Darunter der Riesen-Stachelrochen, der mit bis zu 600 Kilogramm Gewicht und bis zu fünf Metern Länge die Maße eines Kleintransporters besitzt und als der größte Süßwasserfisch der Welt gilt. Oder der 350 Kilogramm schwere Mekong-Riesenwels, der sich als reiner Vegetarier ausschließlich von Wasserpflanzen ernährt. „Der Mekong-Strom ist ein Fluss der Superlative. Hier leben mehr riesige Süßwasser-Fische als in jedem anderen Strom der Erde“, sagt Petr Obrdlik, Mekong-Experte bei der Umweltschutzorganisation WWF.
Tauchen mit diesen Giganten: Vermutlich ein atemberaubendes Erlebnis der ganz besonderen Art. Doch nicht nur schlechte Sichtweiten verbannen dieses Erlebnis ins Reich der Unmöglichkeit. Nun sind die Riesenfische im Mekong von Staudämmen bedroht.
Nach einer neuen WWF-Untersuchung sind die Giganten im Mekong durch den geplanten Bau von elf Staudämmen im Unteren Mekong extrem gefährdet. Denn Fische von dieser Größe seien schlichtweg nicht in der Lage, so große Flussbarrieren wie etwa Staudämme zu überwinden. Somit würden wichtige Wanderrouten unterbrochen und die Laichgründe nicht mehr erreichbar.

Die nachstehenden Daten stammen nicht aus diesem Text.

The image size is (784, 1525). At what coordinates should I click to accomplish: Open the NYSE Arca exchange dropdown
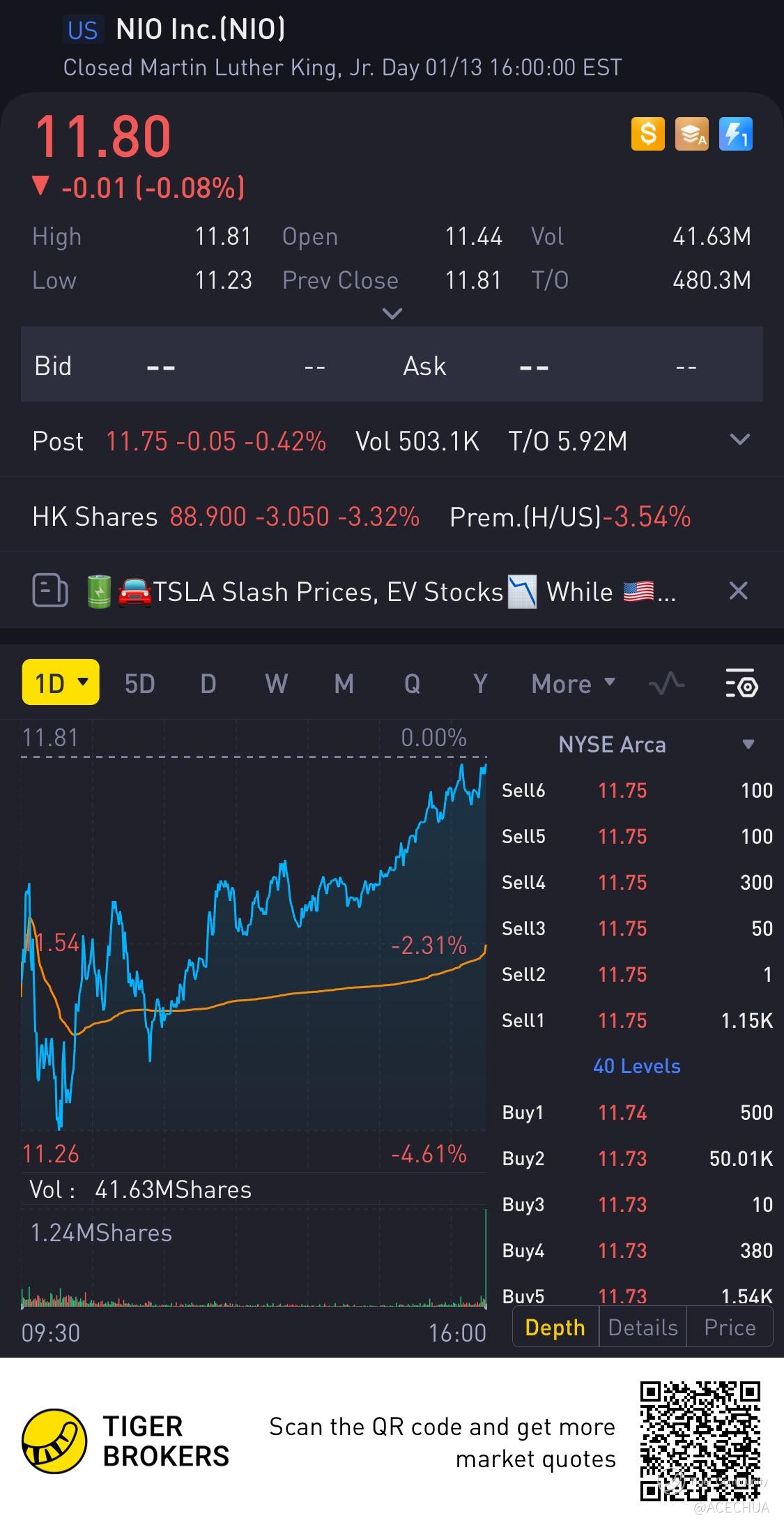[748, 744]
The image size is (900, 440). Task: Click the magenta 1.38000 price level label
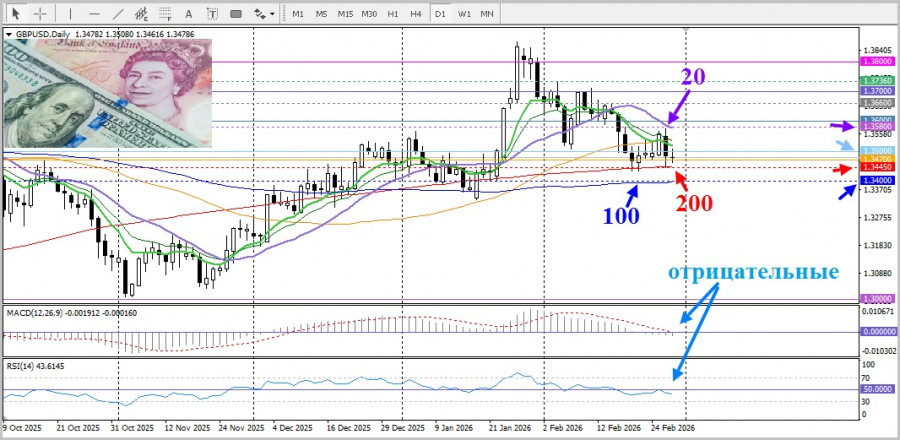(x=876, y=61)
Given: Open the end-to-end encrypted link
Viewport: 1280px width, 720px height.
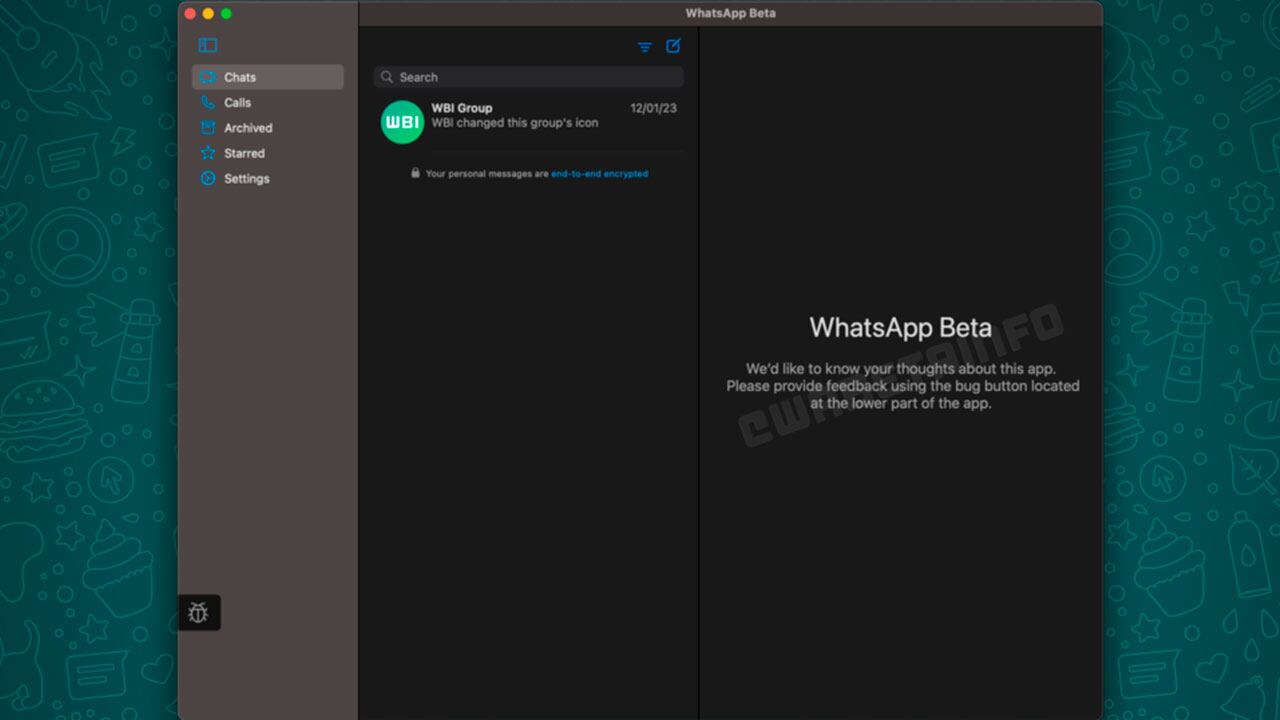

hi_112651a.jpgStachelrochen und Riesenwels: Vier der größten Süßwasser-Fisch der Welt schwimmen im Mekong.

„Sollten die geplanten Dämme tatsächlich realisiert werden, könnte das mittel- bis langfristig zum Kollaps der Populationen führen”, warnt WWF-Experte Obrdlik. Dabei stünden die Mekong-Giganten stellvertretend für ein ganzes Ökosystem, neben zahlreichen wandernden Fischarten seien auch die seltenen Irawadi-Flussdelfine von den geplanten Wasserkraftwerken bedroht. Solange nicht geklärt sei, wie sich die geplanten Staudämme auf die Vorkommen der Fisch-Giganten und das gesamte Mekong-Ökosystem auswirkten, fordert der WWF ein Bau-Moratorium. Davon würden nach Angaben der Umweltschutzorganisation nicht nur die Riesenfisch und Flussdelfine profitieren, sondern auch die 320 Millionen Menschen, die entlang des Mekongs lebten. Denn Landwirtschaft und Fischerei seien maßgeblich auf einen vitalen und fruchtbaren Mekong angewiesen.
Besonders den Damm in der Sayabouly Provinz in Laos, dessen Planungsverfahren am weitesten voran geschritten ist, bewertet der WWF kritisch. Sollte der Damm tatsächlich gebaut werden, wäre dies für den Mekong-Riesenwels eine Katastrophe. Die Fischart steht bereits heute auf der Roten Liste der Weltnaturschutzunion und gilt als vom Aussterben bedroht. Daneben wären auch der Vielfrass-Haiwels, ein Raubfisch der auch vor Hühner- oder Hundekadaver nicht zurückschreckt, und der Siamesische Riesenkarpfen in ihren Beständen gefährdet.